Stated task
Reproduce, word for word, the entries starting at the line containing "Viewport: 893px width, 697px" and ending at the line containing "[x=25, y=15]", with both of those lines included.

--- Begin Listed records ---

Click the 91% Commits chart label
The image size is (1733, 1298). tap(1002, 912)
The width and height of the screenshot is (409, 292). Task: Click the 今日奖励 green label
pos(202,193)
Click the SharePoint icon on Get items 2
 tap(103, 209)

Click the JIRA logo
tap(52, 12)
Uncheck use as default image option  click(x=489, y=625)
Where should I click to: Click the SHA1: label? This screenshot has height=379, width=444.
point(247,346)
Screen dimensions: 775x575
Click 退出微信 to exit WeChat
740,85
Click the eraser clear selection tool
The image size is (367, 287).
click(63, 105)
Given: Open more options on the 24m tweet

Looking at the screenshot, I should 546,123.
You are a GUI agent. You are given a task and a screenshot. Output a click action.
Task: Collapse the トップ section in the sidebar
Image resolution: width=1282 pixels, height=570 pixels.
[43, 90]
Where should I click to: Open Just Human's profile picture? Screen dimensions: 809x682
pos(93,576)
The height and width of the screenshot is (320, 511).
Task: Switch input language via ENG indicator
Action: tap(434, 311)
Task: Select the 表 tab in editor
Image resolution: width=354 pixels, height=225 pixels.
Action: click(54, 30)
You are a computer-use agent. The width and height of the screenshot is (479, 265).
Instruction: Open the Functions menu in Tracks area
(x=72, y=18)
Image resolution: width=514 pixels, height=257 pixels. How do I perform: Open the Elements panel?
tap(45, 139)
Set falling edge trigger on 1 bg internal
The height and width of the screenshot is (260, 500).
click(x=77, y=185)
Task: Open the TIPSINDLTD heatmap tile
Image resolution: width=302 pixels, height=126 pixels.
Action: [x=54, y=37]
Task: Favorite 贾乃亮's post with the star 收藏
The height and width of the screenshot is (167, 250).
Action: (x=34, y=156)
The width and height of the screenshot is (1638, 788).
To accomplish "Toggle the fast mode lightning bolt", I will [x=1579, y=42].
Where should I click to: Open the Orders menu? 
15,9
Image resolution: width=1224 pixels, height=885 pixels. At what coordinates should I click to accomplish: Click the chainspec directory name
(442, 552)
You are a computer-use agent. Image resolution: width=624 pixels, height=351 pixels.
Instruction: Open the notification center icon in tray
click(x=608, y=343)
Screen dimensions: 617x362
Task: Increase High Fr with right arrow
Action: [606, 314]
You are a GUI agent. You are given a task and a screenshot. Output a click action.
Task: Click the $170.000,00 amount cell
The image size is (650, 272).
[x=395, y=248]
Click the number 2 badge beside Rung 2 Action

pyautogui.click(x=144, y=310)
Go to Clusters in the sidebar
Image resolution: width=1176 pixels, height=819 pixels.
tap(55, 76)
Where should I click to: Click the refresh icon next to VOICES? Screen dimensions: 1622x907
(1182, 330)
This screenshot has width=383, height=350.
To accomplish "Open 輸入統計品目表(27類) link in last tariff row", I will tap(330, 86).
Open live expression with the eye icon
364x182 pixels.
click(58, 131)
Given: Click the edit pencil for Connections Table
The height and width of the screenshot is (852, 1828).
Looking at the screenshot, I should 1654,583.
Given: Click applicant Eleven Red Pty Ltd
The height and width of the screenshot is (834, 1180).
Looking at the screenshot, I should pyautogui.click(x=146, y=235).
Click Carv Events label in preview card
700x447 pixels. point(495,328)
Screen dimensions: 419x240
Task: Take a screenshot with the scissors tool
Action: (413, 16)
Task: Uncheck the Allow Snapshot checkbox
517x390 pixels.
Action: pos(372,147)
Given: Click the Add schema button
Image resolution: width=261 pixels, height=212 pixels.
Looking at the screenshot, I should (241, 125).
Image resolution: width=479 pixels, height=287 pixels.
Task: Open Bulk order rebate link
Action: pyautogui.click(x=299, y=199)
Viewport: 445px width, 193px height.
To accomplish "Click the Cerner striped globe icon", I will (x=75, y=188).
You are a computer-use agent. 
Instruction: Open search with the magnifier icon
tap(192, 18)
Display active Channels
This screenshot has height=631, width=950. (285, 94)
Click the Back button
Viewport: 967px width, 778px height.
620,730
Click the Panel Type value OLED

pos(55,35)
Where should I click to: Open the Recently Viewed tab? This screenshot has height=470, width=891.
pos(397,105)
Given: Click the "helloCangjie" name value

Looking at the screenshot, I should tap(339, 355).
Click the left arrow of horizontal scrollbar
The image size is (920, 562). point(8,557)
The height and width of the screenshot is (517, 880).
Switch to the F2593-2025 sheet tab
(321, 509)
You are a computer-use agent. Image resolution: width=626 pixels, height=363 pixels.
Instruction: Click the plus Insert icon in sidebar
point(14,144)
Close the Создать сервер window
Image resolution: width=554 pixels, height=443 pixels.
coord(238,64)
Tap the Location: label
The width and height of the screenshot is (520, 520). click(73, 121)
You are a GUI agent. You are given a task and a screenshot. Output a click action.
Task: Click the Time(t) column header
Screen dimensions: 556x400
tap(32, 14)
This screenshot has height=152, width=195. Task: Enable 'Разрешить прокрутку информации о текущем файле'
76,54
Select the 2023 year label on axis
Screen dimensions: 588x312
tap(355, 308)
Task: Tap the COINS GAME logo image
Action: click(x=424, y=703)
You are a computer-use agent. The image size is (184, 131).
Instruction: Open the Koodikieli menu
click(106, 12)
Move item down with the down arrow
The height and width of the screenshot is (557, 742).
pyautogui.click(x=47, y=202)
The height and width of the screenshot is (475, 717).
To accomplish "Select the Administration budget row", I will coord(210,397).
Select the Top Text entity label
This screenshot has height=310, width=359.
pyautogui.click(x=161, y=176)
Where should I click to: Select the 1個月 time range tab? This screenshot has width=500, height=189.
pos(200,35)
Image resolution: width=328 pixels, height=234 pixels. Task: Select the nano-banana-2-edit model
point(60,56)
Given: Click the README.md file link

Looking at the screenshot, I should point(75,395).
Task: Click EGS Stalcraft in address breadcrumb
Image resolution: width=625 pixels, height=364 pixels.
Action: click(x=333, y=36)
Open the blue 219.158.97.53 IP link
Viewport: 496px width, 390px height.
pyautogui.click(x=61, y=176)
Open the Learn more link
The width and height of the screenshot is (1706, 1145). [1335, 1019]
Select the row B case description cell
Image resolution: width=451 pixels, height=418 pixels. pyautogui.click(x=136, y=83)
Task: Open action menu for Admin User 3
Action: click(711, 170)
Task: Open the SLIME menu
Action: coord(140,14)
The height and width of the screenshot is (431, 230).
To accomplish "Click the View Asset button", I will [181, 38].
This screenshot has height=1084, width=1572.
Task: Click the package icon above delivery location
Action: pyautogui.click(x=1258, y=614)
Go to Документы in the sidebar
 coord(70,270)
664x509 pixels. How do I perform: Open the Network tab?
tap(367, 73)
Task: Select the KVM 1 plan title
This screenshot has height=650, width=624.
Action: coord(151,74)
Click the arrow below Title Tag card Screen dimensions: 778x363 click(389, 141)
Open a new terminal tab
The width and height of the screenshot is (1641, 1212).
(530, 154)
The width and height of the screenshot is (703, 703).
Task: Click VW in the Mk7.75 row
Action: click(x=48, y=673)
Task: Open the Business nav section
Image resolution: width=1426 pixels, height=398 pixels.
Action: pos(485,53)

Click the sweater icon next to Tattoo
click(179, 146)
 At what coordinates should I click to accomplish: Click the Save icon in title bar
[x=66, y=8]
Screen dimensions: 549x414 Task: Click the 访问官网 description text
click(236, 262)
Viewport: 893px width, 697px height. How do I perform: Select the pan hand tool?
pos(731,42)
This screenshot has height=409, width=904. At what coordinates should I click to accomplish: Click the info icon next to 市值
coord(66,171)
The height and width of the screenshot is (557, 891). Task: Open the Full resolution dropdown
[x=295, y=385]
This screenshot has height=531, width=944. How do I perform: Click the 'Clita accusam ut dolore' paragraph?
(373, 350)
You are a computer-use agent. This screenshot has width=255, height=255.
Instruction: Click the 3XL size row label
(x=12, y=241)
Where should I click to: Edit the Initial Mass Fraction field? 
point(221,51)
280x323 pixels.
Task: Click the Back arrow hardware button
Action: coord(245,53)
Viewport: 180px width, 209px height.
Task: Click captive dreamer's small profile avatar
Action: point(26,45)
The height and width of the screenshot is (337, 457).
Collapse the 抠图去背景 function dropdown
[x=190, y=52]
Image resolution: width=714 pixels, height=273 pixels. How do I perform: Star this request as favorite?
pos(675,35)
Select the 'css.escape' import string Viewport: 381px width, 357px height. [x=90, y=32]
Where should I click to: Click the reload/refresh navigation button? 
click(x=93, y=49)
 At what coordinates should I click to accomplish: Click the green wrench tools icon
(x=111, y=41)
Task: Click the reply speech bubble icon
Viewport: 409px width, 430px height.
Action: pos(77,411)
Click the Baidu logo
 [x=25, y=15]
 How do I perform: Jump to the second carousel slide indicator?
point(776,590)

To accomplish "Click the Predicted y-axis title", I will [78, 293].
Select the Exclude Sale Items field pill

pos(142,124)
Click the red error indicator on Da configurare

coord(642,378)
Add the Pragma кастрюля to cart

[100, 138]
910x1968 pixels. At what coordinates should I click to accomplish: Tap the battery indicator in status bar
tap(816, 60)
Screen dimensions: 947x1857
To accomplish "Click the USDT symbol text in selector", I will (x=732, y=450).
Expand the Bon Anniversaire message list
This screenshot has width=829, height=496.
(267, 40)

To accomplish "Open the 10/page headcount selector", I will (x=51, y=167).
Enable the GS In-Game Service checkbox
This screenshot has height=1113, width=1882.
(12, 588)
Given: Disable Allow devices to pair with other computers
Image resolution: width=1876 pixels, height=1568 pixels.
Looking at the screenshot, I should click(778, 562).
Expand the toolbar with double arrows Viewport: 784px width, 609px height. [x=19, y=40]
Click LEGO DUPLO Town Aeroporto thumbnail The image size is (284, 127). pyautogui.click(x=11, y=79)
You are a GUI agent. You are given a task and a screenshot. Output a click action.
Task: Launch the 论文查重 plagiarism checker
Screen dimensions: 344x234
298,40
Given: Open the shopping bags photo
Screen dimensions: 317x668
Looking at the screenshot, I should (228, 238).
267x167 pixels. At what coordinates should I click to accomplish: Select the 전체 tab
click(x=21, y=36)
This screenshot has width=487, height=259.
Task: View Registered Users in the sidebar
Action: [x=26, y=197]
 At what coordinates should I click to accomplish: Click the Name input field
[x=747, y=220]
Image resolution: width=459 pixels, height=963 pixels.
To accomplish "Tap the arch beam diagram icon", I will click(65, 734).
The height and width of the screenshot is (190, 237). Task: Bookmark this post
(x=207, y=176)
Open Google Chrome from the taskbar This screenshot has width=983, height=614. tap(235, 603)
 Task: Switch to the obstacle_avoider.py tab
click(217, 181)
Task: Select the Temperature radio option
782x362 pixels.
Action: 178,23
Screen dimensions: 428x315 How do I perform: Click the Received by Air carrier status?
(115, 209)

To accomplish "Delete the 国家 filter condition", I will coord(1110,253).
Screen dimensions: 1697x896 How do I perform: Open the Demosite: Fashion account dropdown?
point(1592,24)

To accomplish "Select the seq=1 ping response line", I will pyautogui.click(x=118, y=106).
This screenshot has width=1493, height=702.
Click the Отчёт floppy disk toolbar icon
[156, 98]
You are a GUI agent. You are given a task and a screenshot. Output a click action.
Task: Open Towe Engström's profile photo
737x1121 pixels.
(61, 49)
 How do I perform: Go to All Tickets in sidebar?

--- End Listed records ---

Complete response
Viewport: 893px width, 697px height. How do I perform: Select the pan hand tool?
pos(731,42)
This screenshot has height=409, width=904. At what coordinates should I click to accomplish: Click the info icon next to 市值
coord(66,171)
The height and width of the screenshot is (557, 891). Task: Open the Full resolution dropdown
[x=295, y=385]
This screenshot has height=531, width=944. How do I perform: Click the 'Clita accusam ut dolore' paragraph?
(373, 350)
You are a computer-use agent. This screenshot has width=255, height=255.
Instruction: Click the 3XL size row label
(x=12, y=241)
Where should I click to: Edit the Initial Mass Fraction field? 
point(221,51)
280x323 pixels.
Task: Click the Back arrow hardware button
Action: coord(245,53)
Viewport: 180px width, 209px height.
Task: Click captive dreamer's small profile avatar
Action: point(26,45)
The height and width of the screenshot is (337, 457).
Collapse the 抠图去背景 function dropdown
[x=190, y=52]
Image resolution: width=714 pixels, height=273 pixels. How do I perform: Star this request as favorite?
pos(675,35)
Select the 'css.escape' import string Viewport: 381px width, 357px height. [x=90, y=32]
Where should I click to: Click the reload/refresh navigation button? 
click(x=93, y=49)
 At what coordinates should I click to accomplish: Click the green wrench tools icon
(x=111, y=41)
Task: Click the reply speech bubble icon
Viewport: 409px width, 430px height.
Action: pos(77,411)
Click the Baidu logo
 [x=25, y=15]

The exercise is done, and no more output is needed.